Task to complete :: Print the whole listing below exactly, skipping every picture.

Dataset entries ::
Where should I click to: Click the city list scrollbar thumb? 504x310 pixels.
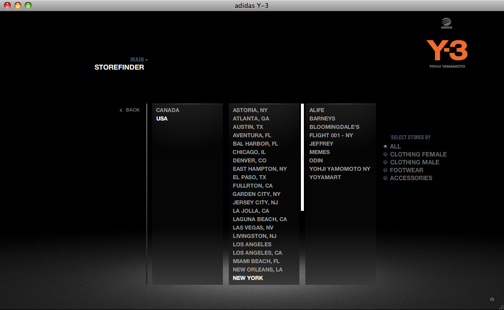(x=302, y=157)
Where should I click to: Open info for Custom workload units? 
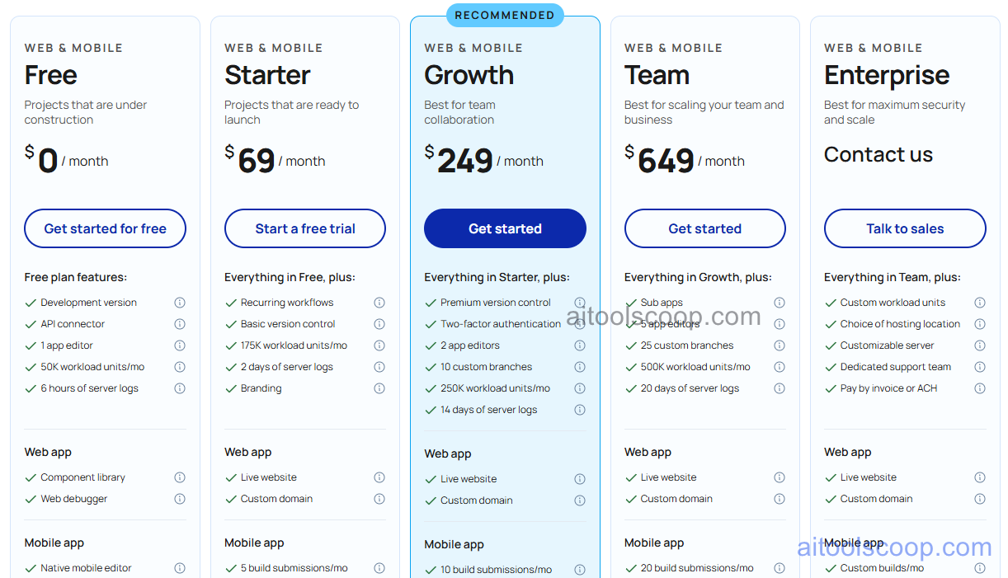coord(980,303)
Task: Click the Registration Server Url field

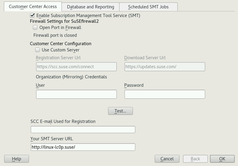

Solution to this task ::
Where should I click to: Click the city list scrollbar thumb? 504x310 pixels.
(x=302, y=157)
Where should I click to: Open info for Custom workload units? 
coord(980,303)
Task: Click the Registration Server Url field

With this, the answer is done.